Требовала пересмотра и трактовка роли Пановой, которую в первой постановке играла Е. Н. Гоголева, а в нашей редакции Т. А. Еремеева. Режиссура в своей трактовке остановилась на полпути. Глядя на старые фотографии, хотелось отойти от трактовки Пановой как роковой злодейки с папиросой и в стиле «вамп». Тут не хватило смелости у режиссуры.

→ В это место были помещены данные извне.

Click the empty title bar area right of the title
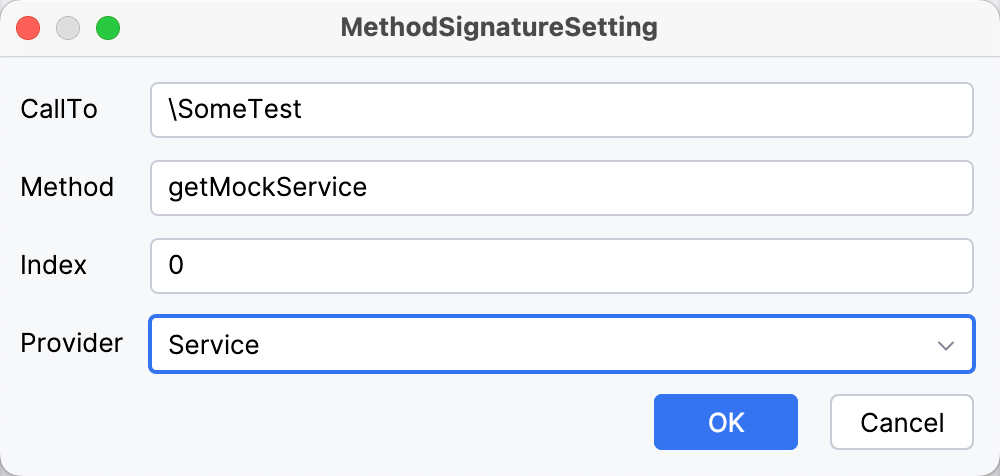Screen dimensions: 1000x476 tap(820, 28)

Злодейкой делают Панову главным образом слова, которые она обращает к Яровой: «...если бы моя власть, то я бы вас всех удавила». Эти слова в обычной трактовке отвращают навсегда наших зрителей от какой бы то ни было снисходительности и сочувствия к Пановой. Мы пытались трактовать Панову как сложную в некотором отношении фигуру из окружения белогвардейцев. Но в результате эта трактовка получилась нечеткой и неопределенной. Сочувствия Панова поэтому у зрителей нигде не встречала. Между тем надо было смелее показать в ней и положительные черты. Да, поначалу она ждет белых, она презирает красных и вынужденно служит у них. Она пережила огромное личное горе. Она по недомыслию считает революцию виновницей гибели своего счастья, благополучия, гибели любимого человека, сраженного сыпным тифом, порожденным также, по ее мнению, ненавистной ей революцией. В течение всей пьесы она постепенно меняет свое отношение к красным, она, как внутренне честный человек, не может не видеть, не уважать беззаветности, смелости Кошкина и его товарищей и начинает презирать и ненавидеть тех белых, которых она так ждала, которые так ее разочаровали и которым она вынуждена еще служить. Она бежит с белыми. Но она бежит в отчаянии, в исступлении, бежит с нелюбимым и презираемым ею человеком. Бежит на верную гибель, сознавая это, соглашаясь идти на содержание к Елисатову, она бросается в омут.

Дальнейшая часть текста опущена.